20. Ocular dominance columns are groups of connected neurons in the visual cortex, organized into columns lying perpendicular to the cortical surface. While most columns respond to input from both eyes, most also respond more strongly to inputs from one eye rather than the other. In addition, columns have ‘preferred’ stimuli (e.g., bars of light at a particular orientation) to which they respond most strongly; these preferences change gradually across the cortex, giving rise to a ‘map’ of the visual field.

21. Note that everything is now known to be much more complicated than this, with many factors influencing both the outcome of occular deprivation and the possibility of recovery. See Katz et al., 2000 and Elbert et al., 2001 for surveys.

22. Of interest in this connection is the debate within the SLA literature about the degree of ‘access’ to UG enjoyed by second language learners. Some prominent researchers argue that UG is fully accessible to second language learners, and that it constrains SLA in much the same way as it constrains first language learning (see White, 2003; Epstein, Flynn and Martohardjono, 1996, Epstein, 1998).

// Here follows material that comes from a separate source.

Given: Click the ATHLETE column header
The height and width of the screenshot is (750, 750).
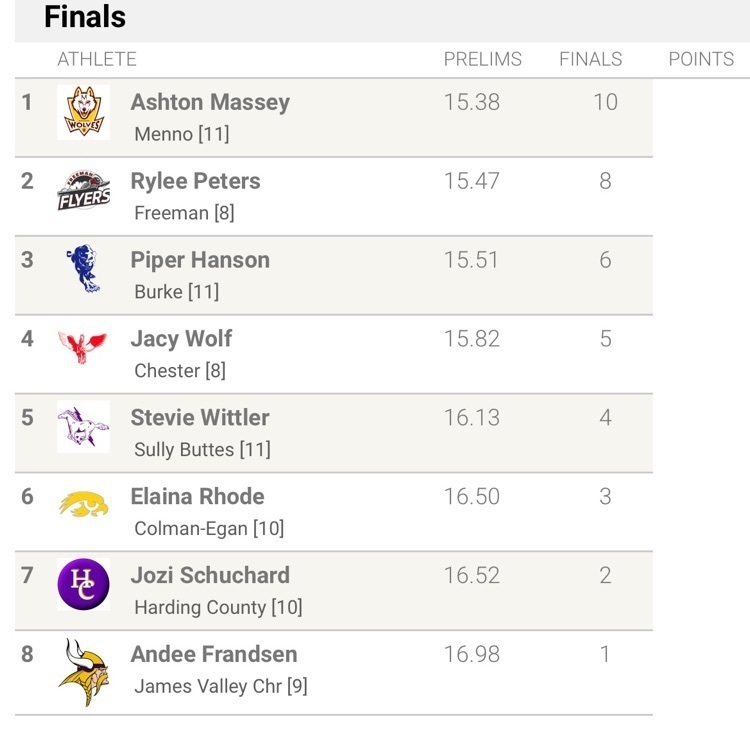Looking at the screenshot, I should click(97, 59).
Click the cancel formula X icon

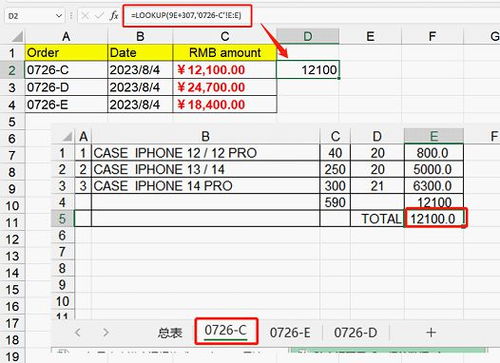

However others (e.g., Kellerman (e.g., Kellerman and Yoshioka, 1999 and Kellerman et al., 1999) argue that UG only influences SLA to the extent that its principles are implicit in the native language grammar and still others (e.g., Clahsen and Muysken, 1986) argue that SLA is not constrained by UG at all. (For an overview, see Sharwood Smith, 143-171.) While further discussion of these issues is beyond the scope of this paper, it is worth pointing out that if either of the latter views turn out to be true, then it would appear that to the extent that it succeeds and does not rely on explicit training (itself a controversial issue), SLA can succeed without innate knowledge of UG (or without full knowledge of UG). This raises the obvious question: if people can learn a second language without knowledge of UG, why not a first language too?

23. Elbert et al., 2001 and Kuhl, 2000 stress that adults can learn to speak a second language (L2) without accent, especially when trained with suitable techniques (e.g., those minimizing the effects of memory and stressing feedback). Based on their studies of the superior efficacy of ‘behaviorally relevant’ training in restoring lost functions in lower animals, Elbert et al. attribute the generally non-native-like outcomes of adult L2 learning to the fact that they just don't care very much about their accent. However this of course begs the question of why children do care — or, perhaps, of why it doesn't matter whether they care or not.

24. Although training helps: Bradlow et al. 1997.

25. This may in part be a consequence of prenatal learning. DeCaspar and Spence, 1986.

26. Thanks to Jim Woodward for this point.

27. Topicalization is a device whereby the hearer's attention is focused on the occupier of a certain role. In English moving a constituent to the beginning of the sentence and/or stressing it is a way to topicalize that constituent, as in Chardonnay I love, but champagne I adore. In ASL, elements are topicalized by being moved to the beginning of the sentence and accompanied by a special facial expression lasting as long as that element takes to sign.

28. Although significantly lower than that of their relatives, the affected KE's nonverbal IQ is still close to the population average, hence the diagnosis of SLI still applies.

29. I owe the point about the monolithic simplicity of the nativist's theory to Peter Godfrey-Smith.